§ Yazılı görev a
Nefis ve salih ameller üzerine olan metnin "1- Zahiri ve" ifadesinden başlayıp "kafir ve münafıklardır." ifadesine kadar, bu ifade de dahil olan kısmını harfi harfine tekrar edin.

§ Alıntı
+++

Şeriatin emrettiği farzları, sünnetleri, âdabları yerine getirmek bu iki kısmını da ihtiva edip içine alır.

1- Zahiri ve süri olan amel-i sâlihe misal : Allah-u Teâlâ (cc)nın mahlükatından hiç kimseyi incitmemek,mahlukatın nefsine malına zararı dokunabilecek bir fiil işlememektir.
2- Bâtıni ve manevi olan sâlih amellere gelince; kalbi nefsin fesadlıklarından kurtarıp iyiliğe ve salâha götürmek, nefsi emmâreyi mutmainneliğe çevirmek, bu hususta nefisle mücadele etmektir.

1- Nefs-i emmâre ile sıfatlı bulunan ve kavm-i fâsık olan kimseler, kafir ve münafıklardır.
2- Nefs-i Levvâme :

Bu. zâlimdir. Lâkin mülhime mertebesi arzu edilen ve nail olunması istenilen bir makamdır. Dünyada insanın işi emmârelik ile süflileşmiş olan nefsini sırasıyla levvâmeliğe, mülhimeliğe, mutmainneliğe yükseltmeye çalışmak olmalıdır.
İnsan kendini Allah(cc)'a ısmarlayıp tâât ve ibadet üzere olmalıdır. Ta ki, bu sayede yarın ki gamlı ve kederli günlerinde gamsız ve kedersiz olabilsin. Dünya hayatında kişi nefsini bilmeli, onun terbiyesi ile meşgul olmalıdır. Amelini de görüp bilmek, yaramazını ve zararlısını değiştirmek, iyisini hayırlısını alıp yerleştirmek ve devamlı bir şekilde bu gayret içinde bulunmak gereklidir. Bu nefs-i emmârenin afetlerinden sakınmanın en müsbet ve ma-kul çaresidir.

+++

§ Kayıtlı veriler

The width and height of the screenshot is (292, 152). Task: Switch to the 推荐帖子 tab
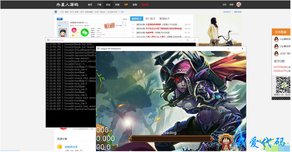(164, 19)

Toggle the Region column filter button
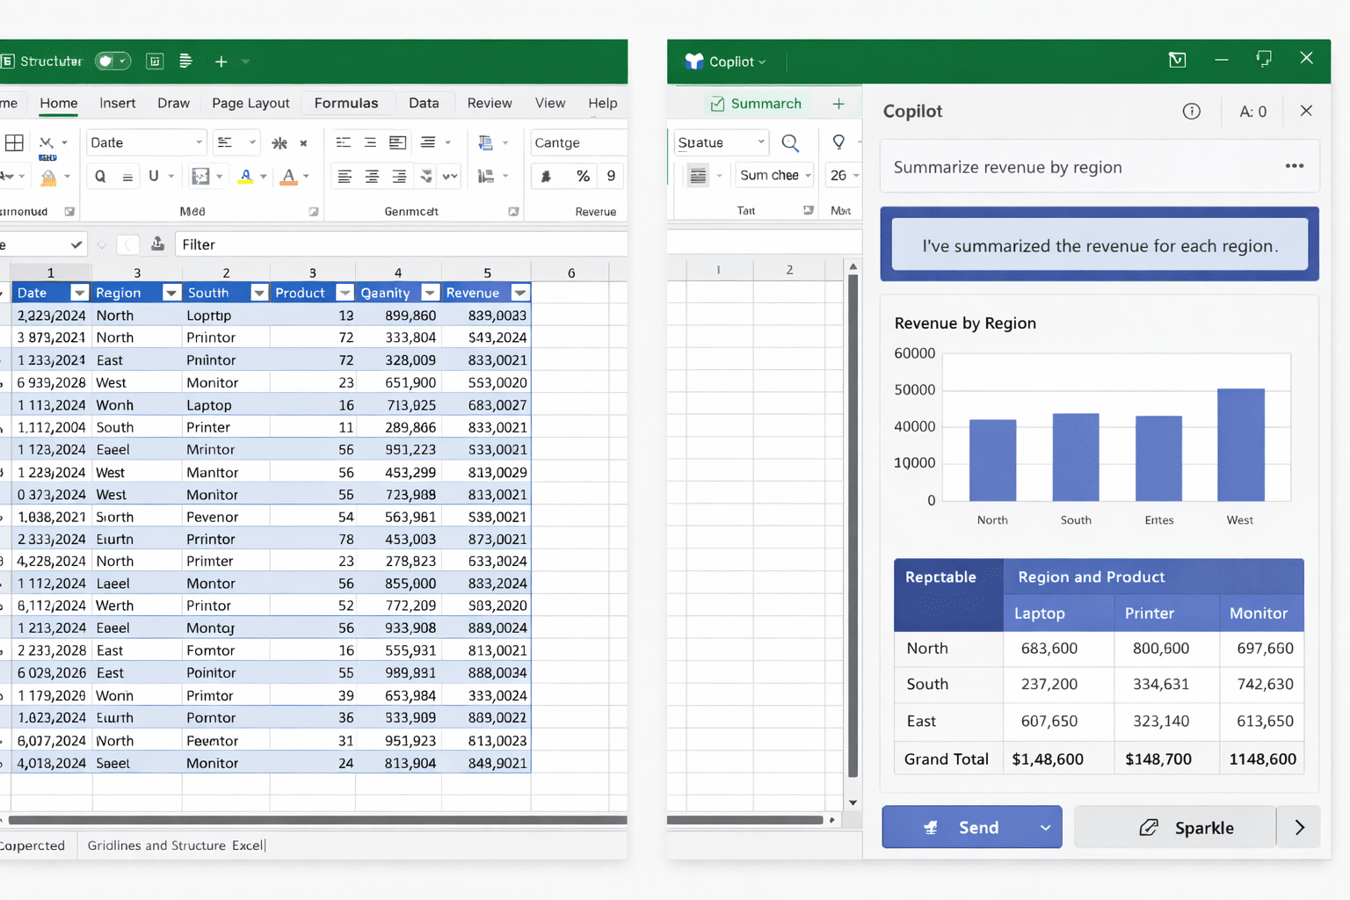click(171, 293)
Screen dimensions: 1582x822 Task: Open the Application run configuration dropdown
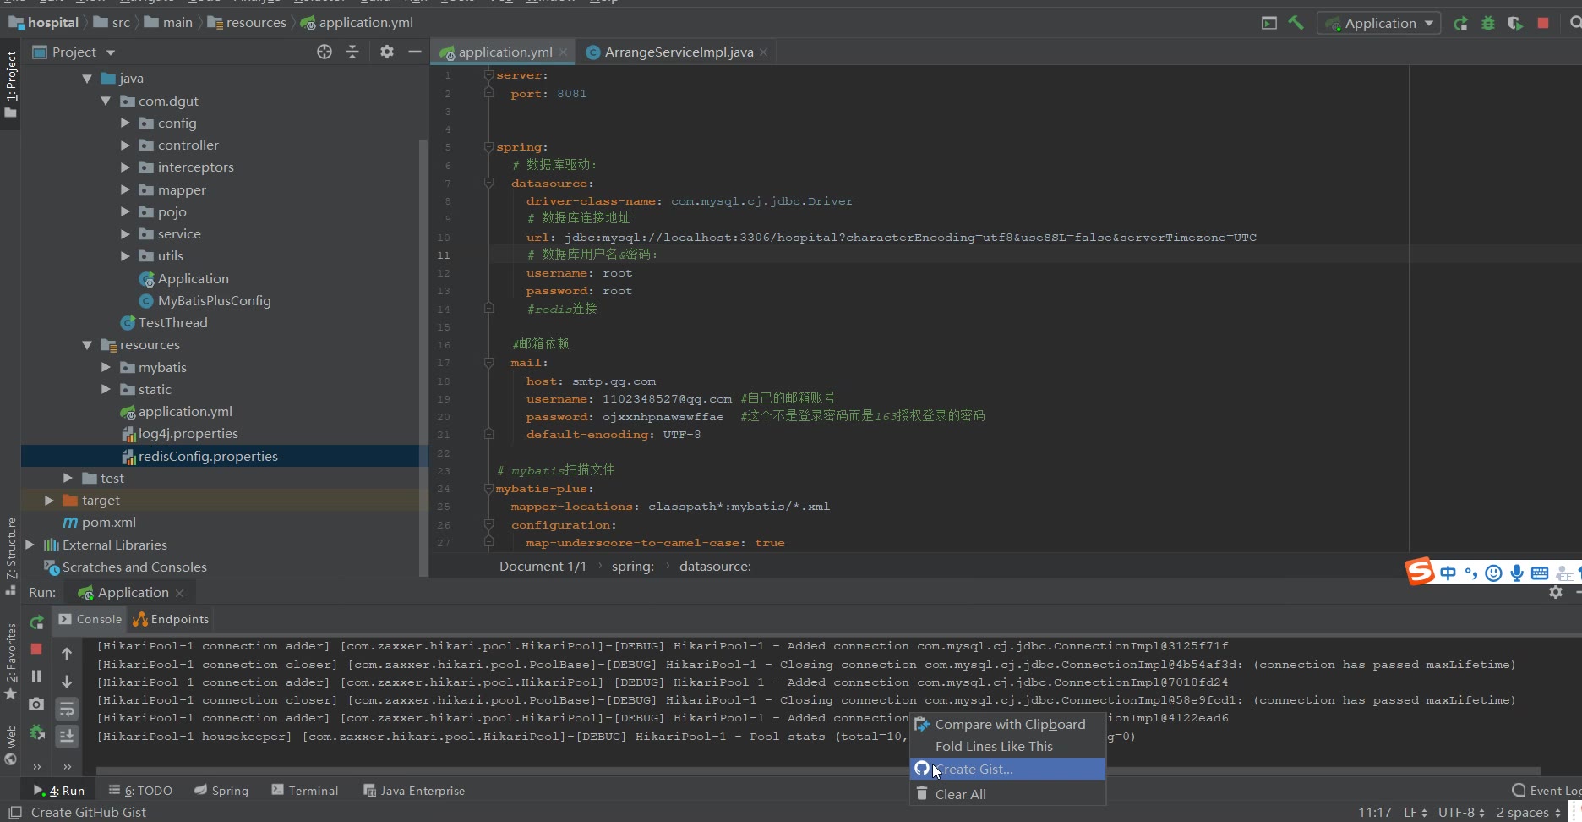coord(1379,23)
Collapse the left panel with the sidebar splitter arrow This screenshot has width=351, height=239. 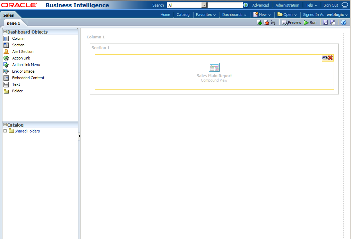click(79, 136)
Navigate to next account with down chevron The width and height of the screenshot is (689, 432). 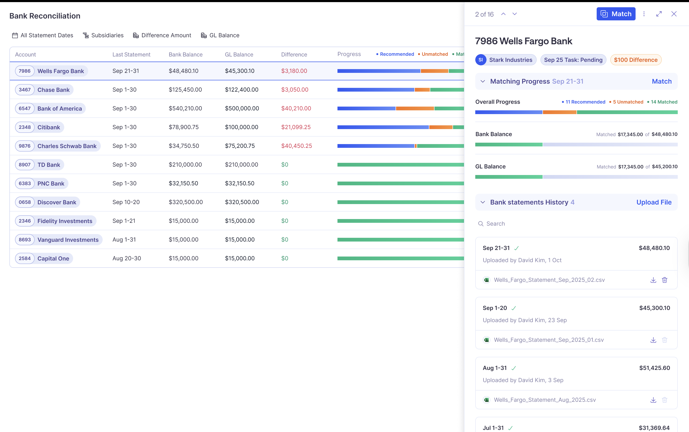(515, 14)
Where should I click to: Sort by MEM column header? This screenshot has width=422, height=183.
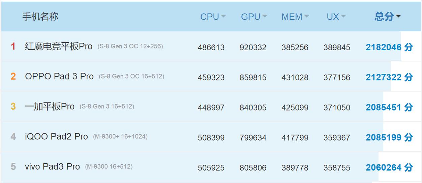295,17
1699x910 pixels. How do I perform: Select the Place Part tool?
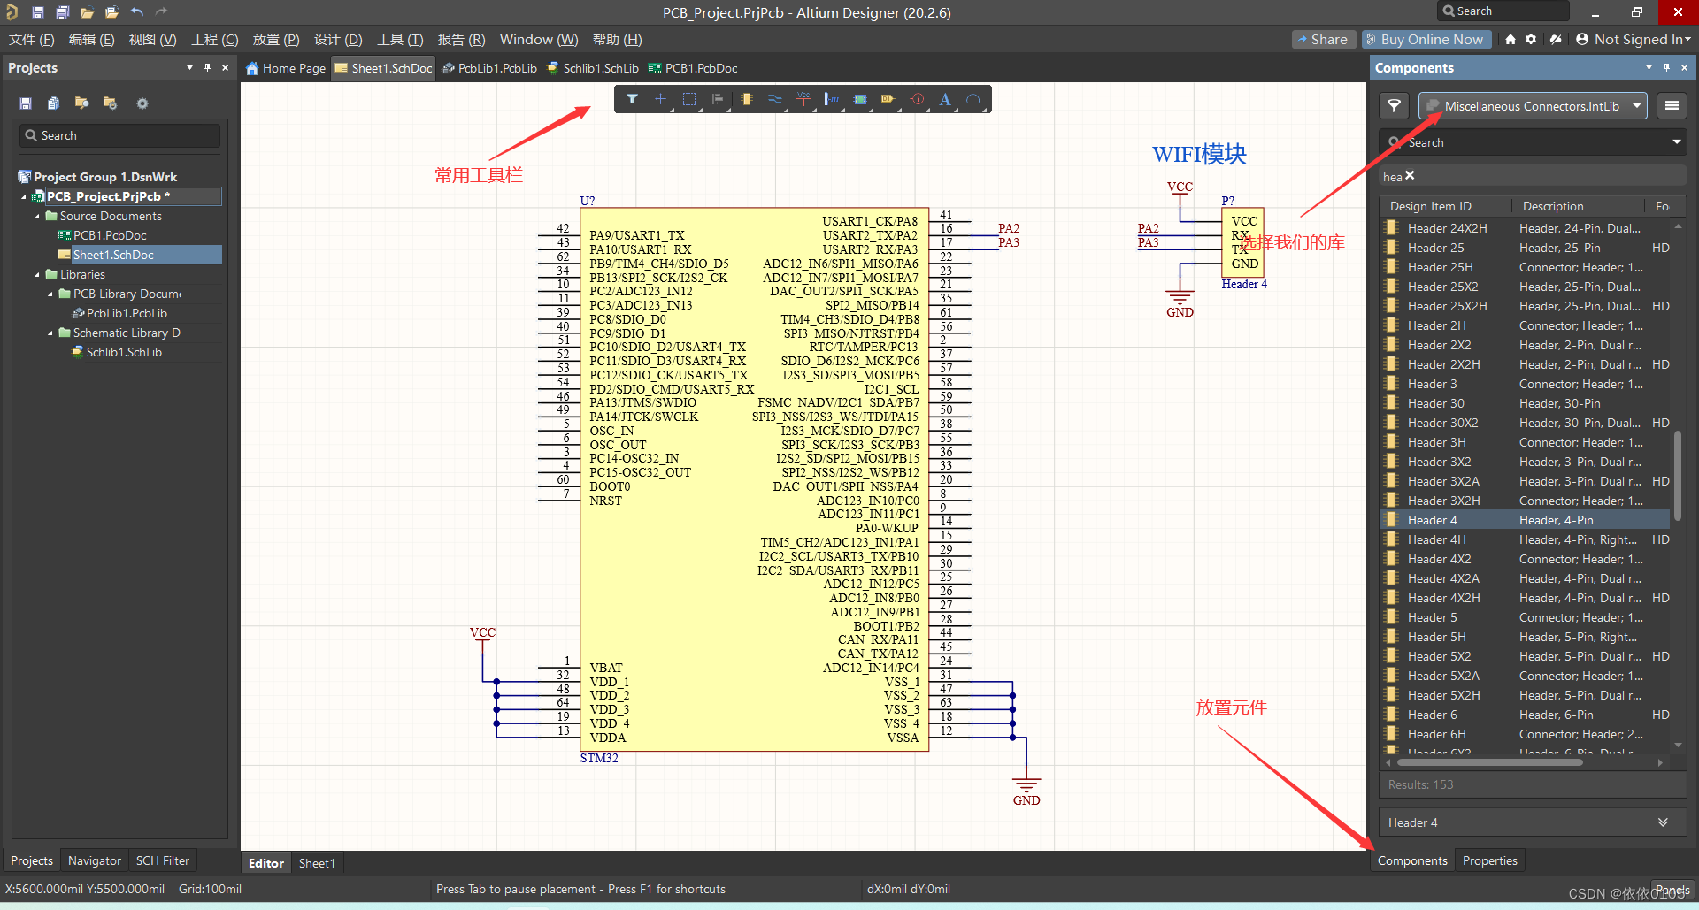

+++

§ Yazılı görev b
Kayıtlarda "column" kelimesini içeren satırları sayın ve yalnızca bu sayıyı yazın.

§ Alıştırma yanıtı a
1- Zahiri ve süri olan amel-i sâlihe misal : Allah-u Teâlâ (cc)nın mahlükatından hiç kimseyi incitmemek,mahlukatın nefsine malına zararı dokunabilecek bir fiil işlememektir.
2- Bâtıni ve manevi olan sâlih amellere gelince; kalbi nefsin fesadlıklarından kurtarıp iyiliğe ve salâha götürmek, nefsi emmâreyi mutmainneliğe çevirmek, bu hususta nefisle mücadele etmektir.

1- Nefs-i emmâre ile sıfatlı bulunan ve kavm-i fâsık olan kimseler, kafir ve münafıklardır.

§ Alıştırma yanıtı b
2